After we’ve seen our idolatry problem, our failure to keep the other commandments – neither adding anything or taking anything away – is almost an anticlimax.  “Honor your father and your mother” – but I get tired of the old man telling me to get a job and Mom saying my skirt’s too short.  “You shall not murder” – but I sure won’t help the guy.  “You shall not commit adultery” – but it doesn’t hurt to think about it.  “You shall not steal” – but it’s OK from these big companies that rip us off.  And “You shall not covet” – well, be serious!

Israel didn’t keep the law and we don’t.  God must have known that it was impossible.  What’s the point if we not only don’t measure up but can’t measure up.  Is this whole “journey” thing just a road trip through futility?

We need to think about that journey on two different levels.  To begin with, we  have to live in the world.  And to live with reasonable peace and order in society, external obedience to the law is enough.  Respect authority, don’t kill or injure others, honor marriage, don’t steal, tell the truth in court – that’s all that’s needed.  You don’t have to like other people and you may wish you could get away with something, but if everyone follows the rules, we can get along.  That’s what theologians call “the civil use of the law.”

The second function of the law, what’s called its “theological use,” goes deeper.  This use is what we’ve just see – the law points out our problem.  It’s a diagnostic tool – like something a doctor uses.  Or to continue our journey metaphor, like what happens when you take your care into a mechanic who hooks it up to a computer to find out what’s wrong with it.  And the mechanic comes back with the diagnosis – “Got some bad sin problems.  Idolatry, jealousy, lust, covetousness.  They could get you killed.  I wouldn’t take it out on the road if I were you.”

What’s the next chapter in this story of life as a journey?  You can’t get back on the road because your spiritual car is in the shop.  The journey seems at an end.  Does Jesus appears as the mechanic to fix your car so you can continue on your way?

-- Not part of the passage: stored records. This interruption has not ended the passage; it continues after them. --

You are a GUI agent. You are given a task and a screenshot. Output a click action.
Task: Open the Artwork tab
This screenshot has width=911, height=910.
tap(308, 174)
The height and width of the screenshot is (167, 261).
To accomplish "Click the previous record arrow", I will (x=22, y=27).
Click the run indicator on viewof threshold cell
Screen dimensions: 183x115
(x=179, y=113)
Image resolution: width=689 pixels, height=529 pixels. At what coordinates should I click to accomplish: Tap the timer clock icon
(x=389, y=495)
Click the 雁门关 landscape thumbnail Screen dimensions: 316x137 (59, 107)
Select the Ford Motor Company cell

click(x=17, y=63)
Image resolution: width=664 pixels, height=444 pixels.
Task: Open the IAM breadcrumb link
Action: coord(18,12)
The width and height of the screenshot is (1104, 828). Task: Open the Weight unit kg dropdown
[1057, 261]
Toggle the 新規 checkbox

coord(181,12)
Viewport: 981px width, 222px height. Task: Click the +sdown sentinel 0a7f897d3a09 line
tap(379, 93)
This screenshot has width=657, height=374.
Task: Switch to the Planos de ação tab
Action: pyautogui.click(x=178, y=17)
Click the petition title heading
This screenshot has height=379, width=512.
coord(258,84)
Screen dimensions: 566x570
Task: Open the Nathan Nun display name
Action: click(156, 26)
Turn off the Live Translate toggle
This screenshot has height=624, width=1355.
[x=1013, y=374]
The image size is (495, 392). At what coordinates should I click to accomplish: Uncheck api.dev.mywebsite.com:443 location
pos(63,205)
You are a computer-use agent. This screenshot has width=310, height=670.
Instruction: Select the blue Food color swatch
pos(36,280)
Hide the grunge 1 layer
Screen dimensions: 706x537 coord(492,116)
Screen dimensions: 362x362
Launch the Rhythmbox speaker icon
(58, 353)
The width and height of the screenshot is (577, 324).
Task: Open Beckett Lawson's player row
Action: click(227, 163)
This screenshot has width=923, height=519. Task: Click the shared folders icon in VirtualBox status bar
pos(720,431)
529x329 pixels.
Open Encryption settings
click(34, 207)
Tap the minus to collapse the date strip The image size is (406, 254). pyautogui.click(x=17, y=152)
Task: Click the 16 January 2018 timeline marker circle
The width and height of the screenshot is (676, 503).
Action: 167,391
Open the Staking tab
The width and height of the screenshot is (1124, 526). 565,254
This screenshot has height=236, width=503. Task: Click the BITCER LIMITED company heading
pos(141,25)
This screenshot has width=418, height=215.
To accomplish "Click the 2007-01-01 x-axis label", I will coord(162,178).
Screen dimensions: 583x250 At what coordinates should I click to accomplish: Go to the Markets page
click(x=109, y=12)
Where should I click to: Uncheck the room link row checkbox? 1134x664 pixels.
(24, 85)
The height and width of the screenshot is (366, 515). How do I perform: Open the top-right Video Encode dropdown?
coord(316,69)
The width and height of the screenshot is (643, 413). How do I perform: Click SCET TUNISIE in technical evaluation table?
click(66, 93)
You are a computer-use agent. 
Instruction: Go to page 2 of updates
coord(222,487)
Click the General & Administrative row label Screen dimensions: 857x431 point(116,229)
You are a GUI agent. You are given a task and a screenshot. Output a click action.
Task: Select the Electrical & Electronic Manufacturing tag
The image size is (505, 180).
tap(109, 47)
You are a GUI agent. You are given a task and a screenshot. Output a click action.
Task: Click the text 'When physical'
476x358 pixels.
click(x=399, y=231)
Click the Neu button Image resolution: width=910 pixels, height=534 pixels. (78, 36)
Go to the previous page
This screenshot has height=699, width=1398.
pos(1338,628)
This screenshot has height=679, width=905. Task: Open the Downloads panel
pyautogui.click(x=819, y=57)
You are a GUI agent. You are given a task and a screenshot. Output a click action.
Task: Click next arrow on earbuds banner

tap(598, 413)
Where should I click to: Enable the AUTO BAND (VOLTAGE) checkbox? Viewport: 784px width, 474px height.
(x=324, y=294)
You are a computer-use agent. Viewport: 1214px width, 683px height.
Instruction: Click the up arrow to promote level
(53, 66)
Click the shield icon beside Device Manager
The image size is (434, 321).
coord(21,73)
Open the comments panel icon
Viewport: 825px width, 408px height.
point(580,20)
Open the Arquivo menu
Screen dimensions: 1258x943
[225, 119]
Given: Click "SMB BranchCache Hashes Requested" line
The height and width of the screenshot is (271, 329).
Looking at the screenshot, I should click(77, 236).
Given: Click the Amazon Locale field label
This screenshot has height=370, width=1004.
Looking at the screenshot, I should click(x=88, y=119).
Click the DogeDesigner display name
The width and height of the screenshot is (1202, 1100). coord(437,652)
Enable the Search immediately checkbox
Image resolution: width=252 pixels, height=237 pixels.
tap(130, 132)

Well, I guess you could say that but Jesus is more than a religious Mister Fix-it.  St. Paul said in Romans, “Christ is the end of the law, that everyone who has faith may be justified.”  He is not just someone who repairs us so that we can get to the end of the journey.  He is the end of the journey.  He is the one the law has been pointing to.  He is the one who embodies what the law is all about.  When you hear the story of Jesus Christ you begin to learn what it means to “love the Lord your God with all your heart, and ... soul, and ... mind, and ... strength, ... and your neighbor as yourself.”

The end of the journey is, as the Letter to the Ephesians says, that “all of us come to the unity of the faith and of the knowledge of the Son of God, to the measure of the full stature of Christ.”  (Notice that phrase “all of us” – this isn’t just a matter of me gaining my individual salvation.)  We’re not there yet, but Christ is the one who heals us and leads us forward.  And yes, we still need to pay attention to the law.  We still live in the world with other people, Christian and non-Christian, and we still need to be reminded and warned about “the sin that clings so closely.”  But the law is a tool, not our purpose or our goal.

And we can travel hopefully.  The resurrection of Christ and his promise to be with us to the end of the world assure us that we will arrive.